**DATA**

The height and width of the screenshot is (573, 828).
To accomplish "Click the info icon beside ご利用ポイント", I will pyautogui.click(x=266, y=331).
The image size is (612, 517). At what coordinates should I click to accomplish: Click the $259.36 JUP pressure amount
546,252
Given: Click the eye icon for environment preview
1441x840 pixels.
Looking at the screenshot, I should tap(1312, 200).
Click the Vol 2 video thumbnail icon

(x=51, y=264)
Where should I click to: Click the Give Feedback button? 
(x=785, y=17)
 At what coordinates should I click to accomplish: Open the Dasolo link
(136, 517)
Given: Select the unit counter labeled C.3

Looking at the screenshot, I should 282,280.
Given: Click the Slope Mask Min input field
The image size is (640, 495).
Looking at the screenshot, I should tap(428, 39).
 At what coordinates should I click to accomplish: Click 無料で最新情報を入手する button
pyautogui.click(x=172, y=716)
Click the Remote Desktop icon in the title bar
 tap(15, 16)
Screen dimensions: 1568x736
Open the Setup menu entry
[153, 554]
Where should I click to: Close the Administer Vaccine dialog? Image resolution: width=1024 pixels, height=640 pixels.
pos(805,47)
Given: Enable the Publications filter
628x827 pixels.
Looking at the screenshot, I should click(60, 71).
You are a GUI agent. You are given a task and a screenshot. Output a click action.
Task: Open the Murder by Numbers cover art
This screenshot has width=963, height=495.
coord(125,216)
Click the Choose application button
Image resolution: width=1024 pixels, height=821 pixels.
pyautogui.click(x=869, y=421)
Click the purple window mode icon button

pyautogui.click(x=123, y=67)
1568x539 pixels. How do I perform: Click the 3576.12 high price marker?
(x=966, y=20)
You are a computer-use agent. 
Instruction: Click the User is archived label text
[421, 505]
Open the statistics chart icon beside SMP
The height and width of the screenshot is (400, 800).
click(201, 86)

**EXERCISE BRIEF**
Set down each line of the material above without a single alteration.

**SOLUTION TO THIS EXERCISE**
The height and width of the screenshot is (573, 828).
To accomplish "Click the info icon beside ご利用ポイント", I will pyautogui.click(x=266, y=331).
The image size is (612, 517). At what coordinates should I click to accomplish: Click the $259.36 JUP pressure amount
546,252
Given: Click the eye icon for environment preview
1441x840 pixels.
Looking at the screenshot, I should tap(1312, 200).
Click the Vol 2 video thumbnail icon

(x=51, y=264)
Where should I click to: Click the Give Feedback button? 
(x=785, y=17)
 At what coordinates should I click to accomplish: Open the Dasolo link
(136, 517)
Given: Select the unit counter labeled C.3

Looking at the screenshot, I should 282,280.
Given: Click the Slope Mask Min input field
The image size is (640, 495).
Looking at the screenshot, I should tap(428, 39).
 At what coordinates should I click to accomplish: Click 無料で最新情報を入手する button
pyautogui.click(x=172, y=716)
Click the Remote Desktop icon in the title bar
 tap(15, 16)
Screen dimensions: 1568x736
Open the Setup menu entry
[153, 554]
Where should I click to: Close the Administer Vaccine dialog? Image resolution: width=1024 pixels, height=640 pixels.
pos(805,47)
Given: Enable the Publications filter
628x827 pixels.
Looking at the screenshot, I should click(60, 71).
You are a GUI agent. You are given a task and a screenshot. Output a click action.
Task: Open the Murder by Numbers cover art
This screenshot has width=963, height=495.
coord(125,216)
Click the Choose application button
Image resolution: width=1024 pixels, height=821 pixels.
pyautogui.click(x=869, y=421)
Click the purple window mode icon button

pyautogui.click(x=123, y=67)
1568x539 pixels. How do I perform: Click the 3576.12 high price marker?
(x=966, y=20)
You are a computer-use agent. 
Instruction: Click the User is archived label text
[421, 505]
Open the statistics chart icon beside SMP
The height and width of the screenshot is (400, 800).
click(201, 86)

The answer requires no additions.